Now, months into the greatest challenge you have ever faced as an unsuspecting household appliance, we both know better than to expect those easy evening loads to return any time soon. Now, you’re just fighting to survive.

The burden you’ve borne for all of us through this unprecedented crisis is so great, even the washing machine sends its respects.

Not even those little pre-made dishwasher detergent pellets can save us now.

At first, I thought we could simply run you once after lunch and then once after dinner. How wrong I was to imagine that this level of chaos could be contained. Thinking of my own hubris now, I can only laugh with the bitterness of a wilted spinach leaf stuck in your utensil rack.

Then—what a fool I was—I had the audacity to suggest that family members drink from fewer than three dozen cups per day, in an effort to lighten your workload.

We both remember how well that went. (About as well as telling people to just wear a mask for the love of all that’s sudsy.)

My various attempts to delegate your all-important mission to other family members have caused us nothing but shame and regret.
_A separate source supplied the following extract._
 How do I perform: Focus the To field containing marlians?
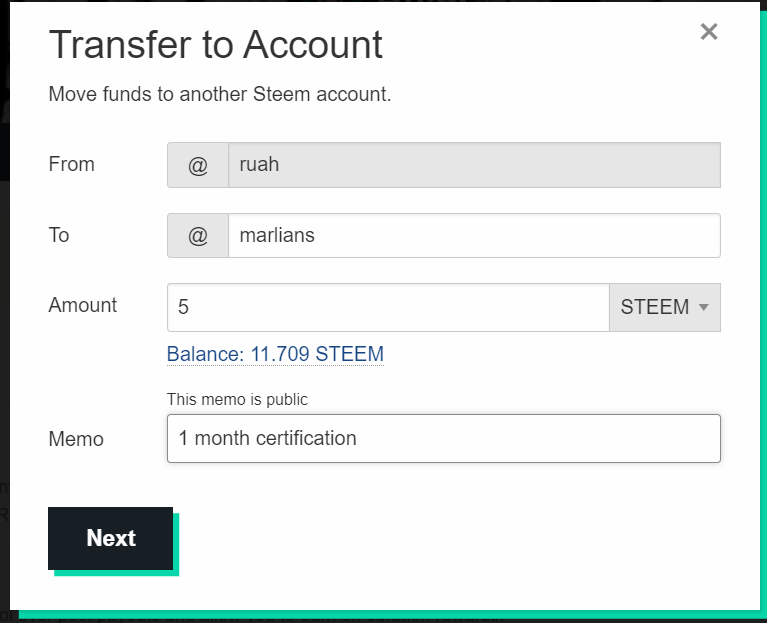click(474, 236)
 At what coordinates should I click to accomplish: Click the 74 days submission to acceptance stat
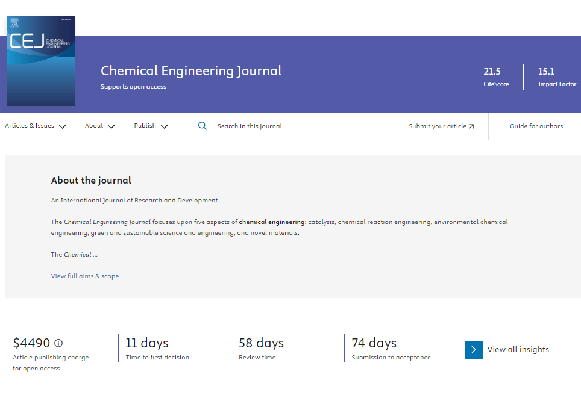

One morning I opened your door to find the entire contents of our dish cupboard crammed into your racks in crusty unwashed heaps—after loading you up with literally every plate we owned, nobody pressed your start button. Your sense of dignity was dealt a shattering blow.

Another afternoon I opened your door to find that some infernal fiend had forced you to run a full load for a plate, a cereal bowl, three forks and a spoon.

Mistakes were made.

But still, we count ourselves fortunate. We’ve heard the horror stories, and we’ve escaped the worst. No one in the family has started you up with liquid dishwashing soap in your powder detergent compartment. No squishy silicone baby bottle part has gotten sucked down into your drain. No dishwasher-safe plastic sippy cups have been so haphazardly loaded that they fell onto the heating element during the dry cycle, to be melted into the twisted and unrecognizable shapes of our own tortured souls.
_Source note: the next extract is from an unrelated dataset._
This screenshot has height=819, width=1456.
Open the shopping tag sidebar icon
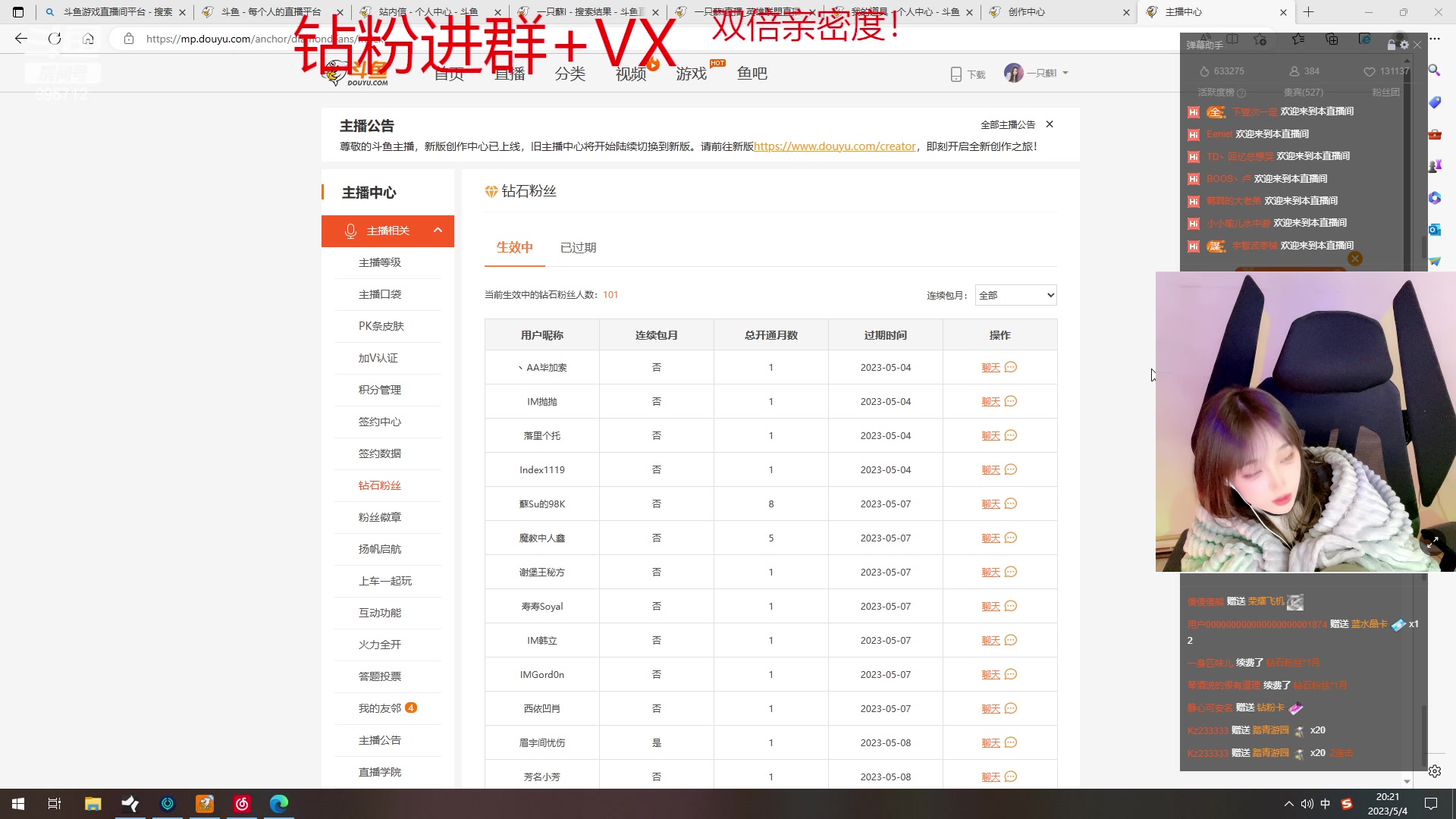pos(1436,102)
And if there’s a positive side to any of this, it’s that our bond has never been stronger, dishwasher. We’ve grown to trust each other in a crisis, with a mutual understanding and respect forged in the crucible of battle. I truly believe that both of us will make it through this time stronger, better, wiser.

Just please, please, please don’t break down. You’re all that stands between my family and an utter Lord of the Flies-style collapse of organized civilization. I know you’ve got my back. And I’ve got your top and lower rack.

The washing machine on the other hand…that one’s on its own.